■ **Task to carry out**
Scan the records for the word "This". Copy each line that includes it.

■ **Data**
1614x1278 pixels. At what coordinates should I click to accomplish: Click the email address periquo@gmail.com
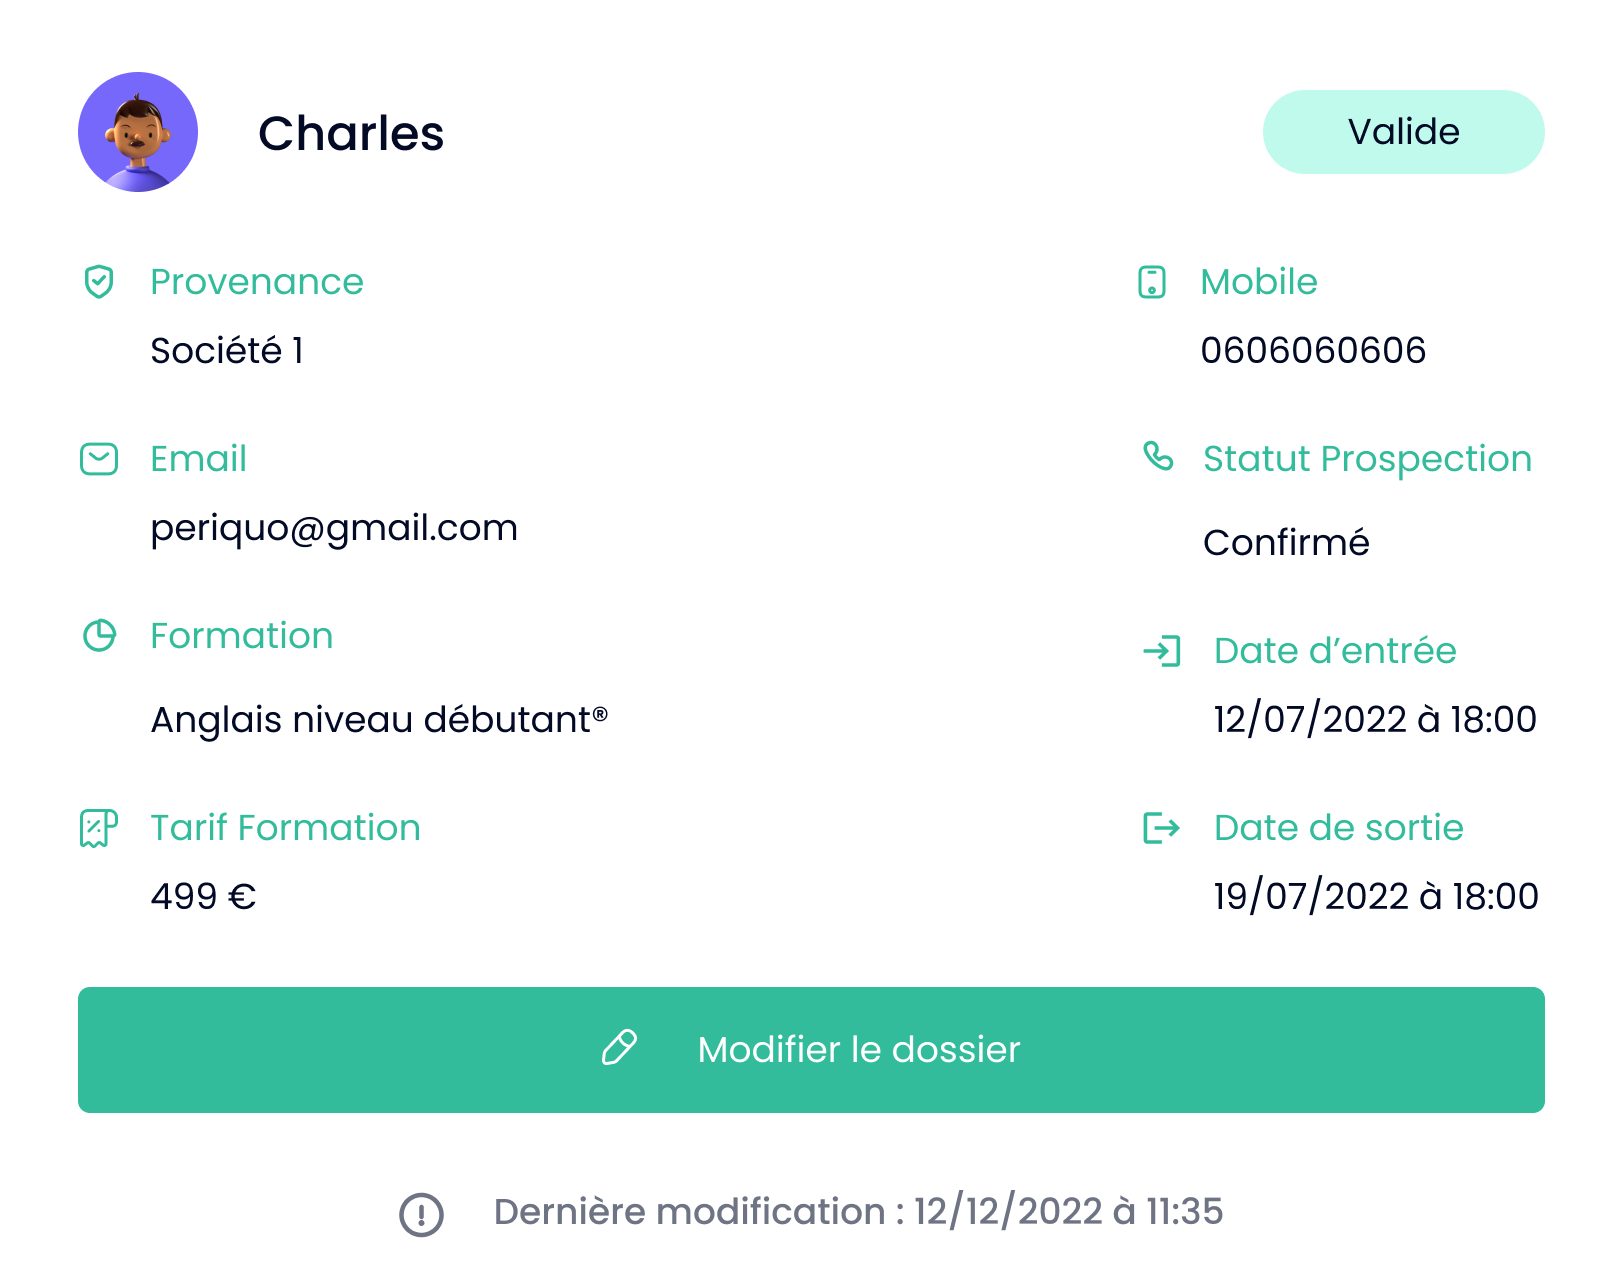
--
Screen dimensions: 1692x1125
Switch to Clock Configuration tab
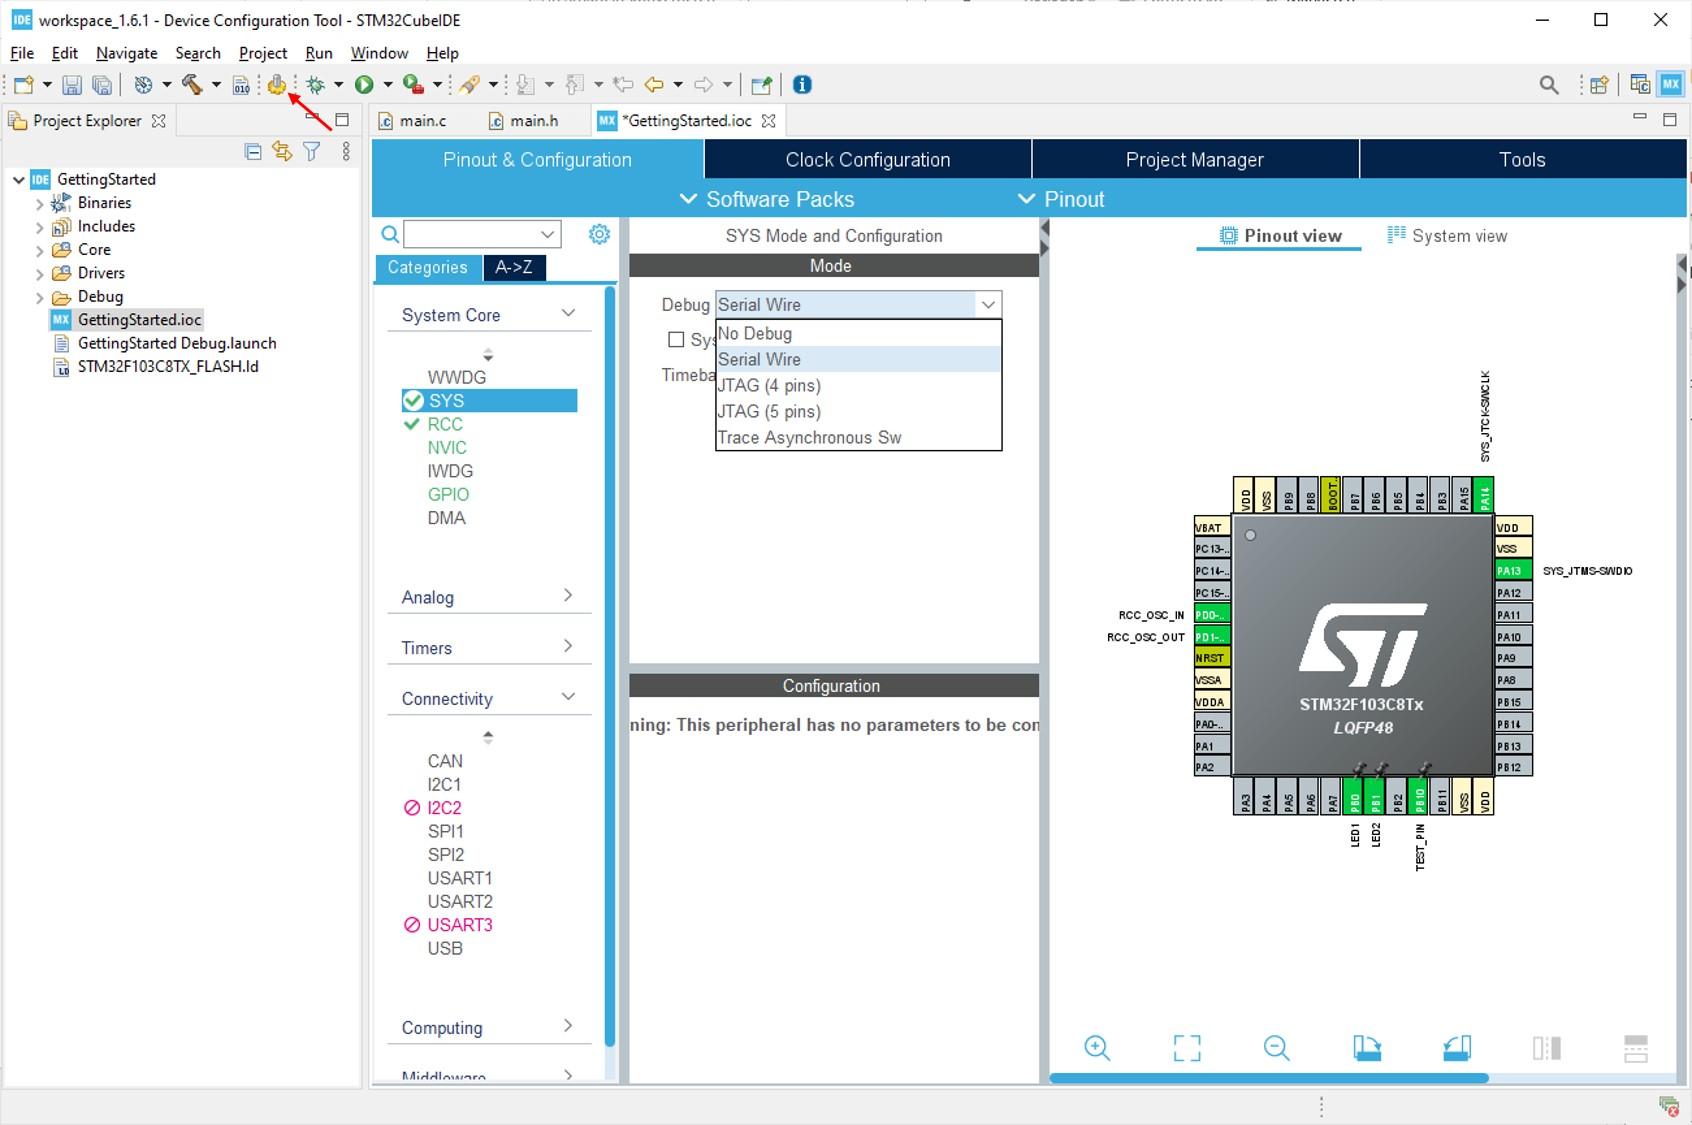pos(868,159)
==
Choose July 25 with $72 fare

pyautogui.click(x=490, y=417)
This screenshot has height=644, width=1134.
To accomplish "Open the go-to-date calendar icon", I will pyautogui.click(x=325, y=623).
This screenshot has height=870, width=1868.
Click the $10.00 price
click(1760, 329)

■ **Task answer**
This screenshot has height=644, width=1134.
This screenshot has height=870, width=1868.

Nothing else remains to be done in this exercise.